Fabrica Culturale Aci: viaggio tra vino, grano e storia millenaria delle Terre delle Aci
Nei giorni scorsi, nella villa comunale di Aci Sant’Antonio, si è svolto il primo di una serie di incontri culturali organizzati dalla Fabrica Culturale Uomo e Natura, dedicati al patrimonio agroalimentare ed enogastronomico siciliano. Un percorso che ripercorre le origini, le tradizioni e le culture che nei secoli hanno modellato l’identità delle Terre delle Aci.
L’iniziativa, inserita nel progetto ECO del GAL Terre di Aci per la valorizzazione dei Prodotti Agroalimentari Tradizionali, culminerà a fine settembre alla Sala Pinella Musumeci di Acireale con una rassegna virtuale su “Scienziati viaggiatori in Sicilia nei secoli XIX – XX” e con giornate di studio dedicate.
L’incontro inaugurale, sul tema “Attestazioni di produzione di vino e grano nelle Terre delle Aci in età greca e romana”, è stato aperto dal Sindaco di Aci Sant’Antonio, Dr.
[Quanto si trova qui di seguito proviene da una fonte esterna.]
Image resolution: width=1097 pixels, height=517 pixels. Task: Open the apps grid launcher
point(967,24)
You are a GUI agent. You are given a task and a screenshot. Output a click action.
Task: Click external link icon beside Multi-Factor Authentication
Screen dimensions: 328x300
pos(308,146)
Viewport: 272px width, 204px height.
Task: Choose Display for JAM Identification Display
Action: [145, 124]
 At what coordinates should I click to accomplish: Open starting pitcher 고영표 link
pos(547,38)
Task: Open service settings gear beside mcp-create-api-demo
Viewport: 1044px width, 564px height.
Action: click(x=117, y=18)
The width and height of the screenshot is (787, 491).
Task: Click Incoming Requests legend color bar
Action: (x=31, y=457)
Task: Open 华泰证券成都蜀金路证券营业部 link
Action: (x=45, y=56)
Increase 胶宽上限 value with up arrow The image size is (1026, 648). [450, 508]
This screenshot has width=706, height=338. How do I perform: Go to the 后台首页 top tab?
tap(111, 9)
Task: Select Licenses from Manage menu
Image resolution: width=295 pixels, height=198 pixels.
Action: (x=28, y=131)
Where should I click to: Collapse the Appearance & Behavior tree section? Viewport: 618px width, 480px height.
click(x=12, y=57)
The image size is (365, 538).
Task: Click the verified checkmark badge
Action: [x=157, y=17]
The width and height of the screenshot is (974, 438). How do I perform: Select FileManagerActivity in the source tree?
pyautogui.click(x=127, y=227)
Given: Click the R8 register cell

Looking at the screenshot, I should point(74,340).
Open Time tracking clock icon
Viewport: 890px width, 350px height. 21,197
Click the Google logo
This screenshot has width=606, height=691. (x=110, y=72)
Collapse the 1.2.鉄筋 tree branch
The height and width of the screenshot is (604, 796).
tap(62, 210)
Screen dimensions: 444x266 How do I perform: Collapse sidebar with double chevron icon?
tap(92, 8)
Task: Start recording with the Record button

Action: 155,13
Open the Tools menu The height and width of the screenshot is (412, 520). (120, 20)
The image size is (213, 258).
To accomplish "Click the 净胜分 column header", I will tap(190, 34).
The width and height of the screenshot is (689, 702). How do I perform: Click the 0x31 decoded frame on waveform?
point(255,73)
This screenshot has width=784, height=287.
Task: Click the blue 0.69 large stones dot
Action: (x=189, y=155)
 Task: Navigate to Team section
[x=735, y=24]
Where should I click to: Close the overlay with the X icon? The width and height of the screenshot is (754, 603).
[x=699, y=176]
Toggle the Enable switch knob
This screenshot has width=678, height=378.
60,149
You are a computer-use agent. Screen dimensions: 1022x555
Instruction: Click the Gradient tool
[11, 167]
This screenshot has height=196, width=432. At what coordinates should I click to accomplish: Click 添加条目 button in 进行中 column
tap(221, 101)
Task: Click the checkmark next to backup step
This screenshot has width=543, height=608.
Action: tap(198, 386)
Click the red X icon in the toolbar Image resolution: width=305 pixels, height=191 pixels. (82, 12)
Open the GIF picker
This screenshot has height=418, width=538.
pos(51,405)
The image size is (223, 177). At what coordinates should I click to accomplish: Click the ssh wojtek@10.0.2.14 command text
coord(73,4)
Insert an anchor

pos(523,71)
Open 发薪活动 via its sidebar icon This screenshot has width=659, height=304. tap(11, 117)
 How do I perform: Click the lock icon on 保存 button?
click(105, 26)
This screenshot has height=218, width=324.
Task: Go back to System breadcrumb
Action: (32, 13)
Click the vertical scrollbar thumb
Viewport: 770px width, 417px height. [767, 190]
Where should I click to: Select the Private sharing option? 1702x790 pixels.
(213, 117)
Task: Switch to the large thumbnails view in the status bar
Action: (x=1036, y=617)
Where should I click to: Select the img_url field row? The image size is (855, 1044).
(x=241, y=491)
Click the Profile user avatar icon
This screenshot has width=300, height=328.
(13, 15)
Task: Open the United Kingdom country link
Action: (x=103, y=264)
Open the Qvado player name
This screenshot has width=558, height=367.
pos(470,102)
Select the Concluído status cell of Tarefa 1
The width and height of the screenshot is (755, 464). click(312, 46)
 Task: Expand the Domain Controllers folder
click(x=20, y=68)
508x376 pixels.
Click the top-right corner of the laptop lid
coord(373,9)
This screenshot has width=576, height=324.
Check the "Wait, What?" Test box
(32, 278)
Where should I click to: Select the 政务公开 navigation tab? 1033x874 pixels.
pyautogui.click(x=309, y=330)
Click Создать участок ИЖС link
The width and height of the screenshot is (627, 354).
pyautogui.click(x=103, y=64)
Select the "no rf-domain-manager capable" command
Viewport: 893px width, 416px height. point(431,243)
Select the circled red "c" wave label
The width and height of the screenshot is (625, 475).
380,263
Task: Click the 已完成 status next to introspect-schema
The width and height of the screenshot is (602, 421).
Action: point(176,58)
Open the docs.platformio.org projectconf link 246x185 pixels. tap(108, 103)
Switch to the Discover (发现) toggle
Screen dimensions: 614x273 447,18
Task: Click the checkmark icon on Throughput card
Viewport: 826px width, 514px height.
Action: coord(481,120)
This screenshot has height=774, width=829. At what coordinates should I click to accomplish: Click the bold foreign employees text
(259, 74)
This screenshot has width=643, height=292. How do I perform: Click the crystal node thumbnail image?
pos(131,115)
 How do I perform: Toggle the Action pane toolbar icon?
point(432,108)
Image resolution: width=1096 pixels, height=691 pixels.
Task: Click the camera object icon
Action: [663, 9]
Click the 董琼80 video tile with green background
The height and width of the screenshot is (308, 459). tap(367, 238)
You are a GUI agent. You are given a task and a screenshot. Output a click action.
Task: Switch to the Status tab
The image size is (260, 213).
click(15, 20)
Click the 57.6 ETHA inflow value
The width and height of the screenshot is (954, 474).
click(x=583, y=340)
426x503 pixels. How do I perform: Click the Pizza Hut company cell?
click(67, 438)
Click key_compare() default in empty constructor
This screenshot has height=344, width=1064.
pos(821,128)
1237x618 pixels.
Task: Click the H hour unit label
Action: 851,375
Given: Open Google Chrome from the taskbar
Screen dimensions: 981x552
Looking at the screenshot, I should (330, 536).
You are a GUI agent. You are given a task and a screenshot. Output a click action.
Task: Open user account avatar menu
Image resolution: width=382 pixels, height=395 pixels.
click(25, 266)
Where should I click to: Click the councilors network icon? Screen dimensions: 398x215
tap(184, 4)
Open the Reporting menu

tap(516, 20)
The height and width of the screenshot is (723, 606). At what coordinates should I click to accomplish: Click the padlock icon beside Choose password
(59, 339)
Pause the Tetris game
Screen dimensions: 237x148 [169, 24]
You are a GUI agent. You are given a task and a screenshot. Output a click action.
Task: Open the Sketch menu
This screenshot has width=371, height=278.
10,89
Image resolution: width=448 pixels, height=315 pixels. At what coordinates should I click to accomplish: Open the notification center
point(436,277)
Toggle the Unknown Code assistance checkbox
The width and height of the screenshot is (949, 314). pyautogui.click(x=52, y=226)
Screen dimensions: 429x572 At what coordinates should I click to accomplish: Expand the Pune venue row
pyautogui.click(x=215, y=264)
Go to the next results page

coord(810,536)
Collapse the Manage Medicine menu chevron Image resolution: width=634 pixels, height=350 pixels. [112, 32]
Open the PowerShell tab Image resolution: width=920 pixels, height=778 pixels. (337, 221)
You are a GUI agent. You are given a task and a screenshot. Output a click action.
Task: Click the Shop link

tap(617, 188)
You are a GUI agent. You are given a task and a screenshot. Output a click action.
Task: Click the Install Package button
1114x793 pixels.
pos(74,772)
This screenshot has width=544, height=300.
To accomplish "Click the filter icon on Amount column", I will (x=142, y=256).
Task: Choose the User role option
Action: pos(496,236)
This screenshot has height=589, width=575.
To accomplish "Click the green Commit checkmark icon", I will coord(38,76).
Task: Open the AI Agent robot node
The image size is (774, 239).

Quintino Rocca, con la collaborazione dell’Assessore alla Cultura, Spettacoli e Turismo Agata Spinto e della Dr.ssa Anna Ferro.
Protagonista dell’appuntamento, la Dr.ssa Maria Teresa Magro, già funzionario archeologo della Soprintendenza di Catania, che ha illustrato – con il supporto di immagini di reperti – la produzione di vino, olio e grano sulle pendici etnee fin dall’antichità. Citazioni di autori come Strabone, Plinio il Vecchio e Marziale testimoniano la rinomanza dei vini etnei, considerati di qualità eccellente grazie alla fertilità dei terreni vulcanici.
Sono emerse numerose testimonianze archeologiche:
-
Grandi dolia interrati per conservare derrate (Aci Platani, Giarre)
-
Macine per la produzione di farina (Mascalucia, Trecastagni, Valverde)
-
Impianti per anfore destinate al trasporto di vino e olio (Acicastello, Aci Catena)
-
Strutture di stoccaggio come siloi e magazzini per granaglie e olive
-
Il complesso di Santa Venera al Pozzo (Acicatena), con 37 ambienti destinati alla lavorazione e conservazione di vino e olio, poi riadattato a officina artigianale.
Questa prima tappa della Fabrica Culturale Aci ha offerto un affascinante viaggio nella storia agricola e produttiva del territorio, unendo archeologia, cultura e identità locale, e confermando il ruolo centrale delle Terre delle Aci nella storia enogastronomica siciliana.